Progressive academics and libertarian-oriented conservatives have found an area of harmony: bashing the conservative Republican Study Committee in the House over copyright law.
Two weeks ago, an RSC staffer wrote and released a policy brief on “Three Myths about Copyright Law and Where to Start to Fix It.” The paper was skeptical of copyright as an institution, which delighted the progressives who dominate legal academia. These folks have never met a property right of any sort that they liked, but their contempt for intellectual property is particularly intense. The paper also pleased the large section of the libertarian community that embraces tangible property but opposes rights in intellectual property.
Among the less intellectual classes, the paper found favor with much of the tech industry, led by mighty Google, which has a strong interest in demolishing intellectual-property rights. Consumers buy a package consisting of the content plus a mechanism for finding it (such as a search engine) and a telecommunications pipe for delivery. If content has no rights attached to it, it can be appropriated by the other participants without payment, which leaves more of the consumers’ dollars for search and delivery.
Naturally, the paper outraged the content industry, which has the wealth and glamour to be among the most politically powerful players in Washington. While the talent supports the Democrats, the business side of the industry is more even-handed, and the Republicans get their share. The RSC soon withdrew the paper, claiming it had received insufficient review. The withdrawal has led to the blogosphere equivalent of a public flogging, with both Left and Right wielding the whip. The reversal provided the big news hook — as usual, it is not the crime but the cover-up. To support the Republican-bashing theme of the official narrative, the paper has been built up as a work of genius. Matt Yglesias epitomized the tone in Slate
: “An influential conservative group released a copyright reform memo that was so smart it had to immediately disavow it.”

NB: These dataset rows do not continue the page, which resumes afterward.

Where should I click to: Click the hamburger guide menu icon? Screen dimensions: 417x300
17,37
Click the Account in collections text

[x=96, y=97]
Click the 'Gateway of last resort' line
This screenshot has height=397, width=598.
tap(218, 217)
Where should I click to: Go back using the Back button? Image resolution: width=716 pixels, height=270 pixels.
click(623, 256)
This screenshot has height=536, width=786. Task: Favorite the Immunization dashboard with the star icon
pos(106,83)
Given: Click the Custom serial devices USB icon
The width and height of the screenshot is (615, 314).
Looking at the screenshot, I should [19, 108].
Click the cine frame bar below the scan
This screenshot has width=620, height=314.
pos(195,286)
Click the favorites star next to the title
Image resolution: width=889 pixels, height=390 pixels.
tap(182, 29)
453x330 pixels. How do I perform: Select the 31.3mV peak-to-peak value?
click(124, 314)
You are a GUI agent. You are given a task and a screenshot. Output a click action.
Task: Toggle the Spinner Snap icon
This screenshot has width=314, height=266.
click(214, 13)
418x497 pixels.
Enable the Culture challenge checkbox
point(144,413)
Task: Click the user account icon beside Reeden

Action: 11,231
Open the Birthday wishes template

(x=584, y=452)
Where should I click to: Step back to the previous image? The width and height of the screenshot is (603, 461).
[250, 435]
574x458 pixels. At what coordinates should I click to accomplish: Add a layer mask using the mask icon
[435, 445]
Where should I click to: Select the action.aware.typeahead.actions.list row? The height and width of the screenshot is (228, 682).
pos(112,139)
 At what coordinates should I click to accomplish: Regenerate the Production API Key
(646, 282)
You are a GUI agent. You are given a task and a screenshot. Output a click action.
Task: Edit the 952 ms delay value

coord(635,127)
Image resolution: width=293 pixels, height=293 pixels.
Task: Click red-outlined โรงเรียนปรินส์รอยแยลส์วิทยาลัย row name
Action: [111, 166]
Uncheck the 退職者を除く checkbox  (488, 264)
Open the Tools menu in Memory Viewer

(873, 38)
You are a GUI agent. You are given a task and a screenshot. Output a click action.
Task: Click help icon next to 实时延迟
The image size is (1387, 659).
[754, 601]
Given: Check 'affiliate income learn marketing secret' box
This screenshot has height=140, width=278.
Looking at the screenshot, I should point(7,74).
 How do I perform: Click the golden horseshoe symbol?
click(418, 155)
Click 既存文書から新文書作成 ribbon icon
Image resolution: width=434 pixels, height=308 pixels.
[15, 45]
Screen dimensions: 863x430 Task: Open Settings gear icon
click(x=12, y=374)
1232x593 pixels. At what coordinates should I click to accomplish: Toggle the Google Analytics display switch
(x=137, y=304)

In fact, the paper was mediocre, and should never have been released in the first place.
The big problem was with its basic premises, which were mostly on the silly side of erroneous.
The first idea identified as a “myth” was that copyright exists to compensate the creator. Not so, said the paper, since the preamble to the Constitution’s copyright clause says that its purpose is “to promote the progress of science and useful arts.” Therefore, the scope of the property right should be determined by the public interest, not by any concept of what the creator deserves.
This issue may be novel to the paper’s author, but it is a familiar topic in copyright-law circles. As the Supreme Court has said, the purpose is to promote science and useful arts, but the mechanism for achieving this is to recognize property rights. It is not clear why, in determining the boundaries of these rights, the concept of moral deserts should be excluded. Recognition of property rights has a utilitarian component, but this does not exclude considerations of right and justice in shaping its contours.
As Professor Mark Schultz, one of the most sensible analysts of copyright, puts it:
As between creators . . . and others, who has a better claim to control and exploit a work of authorship? Of course, to a dedicated [intellectual property] utilitarian, this question is irrelevant. Nobody deserves anything; society takes what it needs, subject to the need to persuade the producer to keep producing what the takers want.
The idea that a creator, whether of crops or books, should get only the minimum that “society” decides is necessary to keep him or her working might belong in the Democratic-party platform, but surely it does not belong in a paper from the RSC.
The second proposition branded as myth in the RSC paper was that “copyright is free market capitalism at work.” The paper denies this on the ground that content creators are given a monopoly, which is then enforced with excessive levels of statutorily set damages.
The idea that a copyright is a monopoly in any meaningful sense was demolished by Professor Edmund W. Kitch over a decade ago, in an article aptly titled “Elementary and Persistent Errors in the Economic Analysis of Intellectual Property.” Basically, an exclusive right to a bit of property is a very different thing from monopoly power over an entire market. As an analogy, a homeowner has an exclusive right to his house, but this does not mean he has a monopoly over the real-estate market. Any author or musician starving in his garret wishes that he had a monopoly. But he does not.